第42話 王太后の命(めい)


「まずは茶を飲むが良い。珠里しゅりの淹れた茶は美味い」


 ゆったりとした椅子に座り、彼女は優雅にお茶を飲む。

 あまり気は進まないが、飲まない訳にはいかない雰囲気が漂っていて、夏乃は勧められるままお茶を口にした。

 苦みのあるお茶の中にとろりとした甘さがある、不思議な味のお茶だった。


「そなたは確か、月人の侍女をしているのだな?」

 目を細め、王太后は夏乃を嘗め回すように見る。

「あやつが気に入った娘を連れて来るのは、初めてのことだ。そなた、月人が好きか?」


 嘲笑うような顔で問いかけられて、夏乃は一瞬ドキッとした。


「まあ、普通に、雇い主としては好きですけど……」

「ほう。雇い主として、か。面白いな。そなた、月人に個人的な好悪は感じておらぬか? では、わたくしに雇われる気はないか? そなたにしか出来ぬ仕事があるのだ。もちろん報酬も月人より多くやろう。どうだ?」


 王太后が何も言わなくても、仕事の内容がわかる気がした。


「あー、でも、慣れている仕事の方が楽なので、せっかくですが……」

 勇気をふり絞って、夏乃も笑顔を浮かべる。

「断るなら、そなたの命はないのだがなぁ」


 王太后が笑顔を浮かべたままそう言うと、部屋の外からひとりの男が入って来た。

 その男は王宮の兵ではなかった。上から下まで真っ黒い衣を着た目つきの悪い男だ。まだ若そうに見えるその男が、いつでも剣を抜き放つぞと言いたげに、腰に手をかけている。


「そんなぁ……」

 夏乃の笑顔が引きつった。


「その男がそなたを見張っている。自分の命には代えられないだろう?」


 王太后の笑顔の圧力に耐えながら、夏乃はゴクリとつばを飲み込んだ。


「……あたしに、何をしろと?」

「月人に毒を盛って欲しい。あやつに信用されているそなたなら、簡単な仕事であろう?」


 王太后の合図で、少女がお盆をテーブルの上に乗せる。

 お盆の上に乗っていたのは、小さな布袋だった。この中に、きっと毒物が入っているのだろう。

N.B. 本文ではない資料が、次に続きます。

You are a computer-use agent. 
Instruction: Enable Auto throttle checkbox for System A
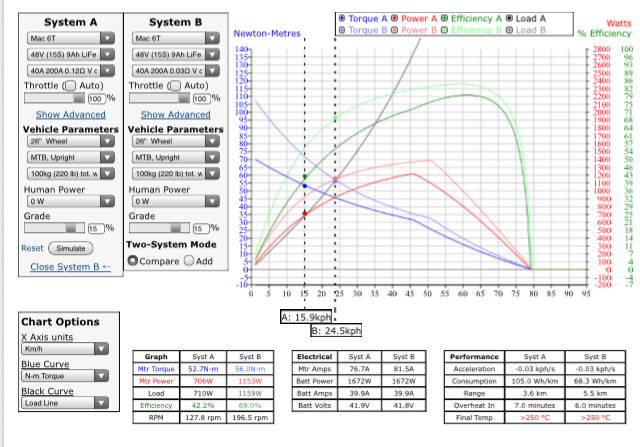click(x=68, y=86)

「月人に茶を淹れるとき、袋の中の茶葉を混ぜるだけで良い。それだけで事は済む」

「はぁ……でも、上手くいかないかも知れませんよ。あたしはそれほど信用されてません。何しろあの冬馬さまに嫌われてますから。あの方は、たぶんあたしの行動を逐一監視してると思います」


 嫌な汗が背中を伝ってゆくのを我慢しながら、夏乃は平気なふりをした。

 剣呑な話をしていると言うのに、笑顔を崩そうとしない王太后が気味悪くて仕方がない。


「構わぬ。仕損じれば、どちらにしてもそなたの命はない」

「ああ、なるほど……それは嫌ですね。あたしも命は惜しいです」


 冷たい汗で体が凍えそうだ。


「ふふっ、肝のすわった娘よの」

「そんなことないですよ。怖くて死にそうです。ああでも、こんなに怖い思いをしたんだから、ひとつだけ質問してもいいですか? どうして月人さまを殺したいのですか?」


 半ばヤケクソになりながら、夏乃は尋ねた。

 とんでもない仕事を依頼されたのだから、理由くらい聞いてもいいだろう。


「本当に、肝の据わった娘だな。よかろう。ずいぶん昔……わたくしには大嫌いな女がいた。月人の母親だ。毒を盛っても、刺客を送っても死なずに、わたくしを嘲笑っていた女だ。憎んでも憎み足りないほど大嫌いだったその女が、産褥であっけなく死んでしまった。余りのあっけなさに、あやつが死んでいなくなっても、わたくしの憎しみは無くならなかった。

 あの女が残したものをすべて消し去るまで、この憎しみは無くならぬのだろう。だから、わたくしは月人を消したいのだ」


「月人さまがいなくなれば、その憎しみは消えるんですか?」

「たぶんな」


 夏乃はそっと背後へ振り返り、黒装束の男に目をやった。

 男は部屋の入口に立ったまま動く気配もないが、見なくても怖ろしいほどの気配がする。殺気というやつだろうか。


「では夏乃。そなたは生きるために、必ず月人を仕留めよ」

「……努力は、してみます」

 

 この場を切り抜けるためとは言え、月人の暗殺を承知したような言葉を返している自分は────今、どんな顔をしているのだろうか。

 夏乃は、くしゃりと顔を歪めて笑った。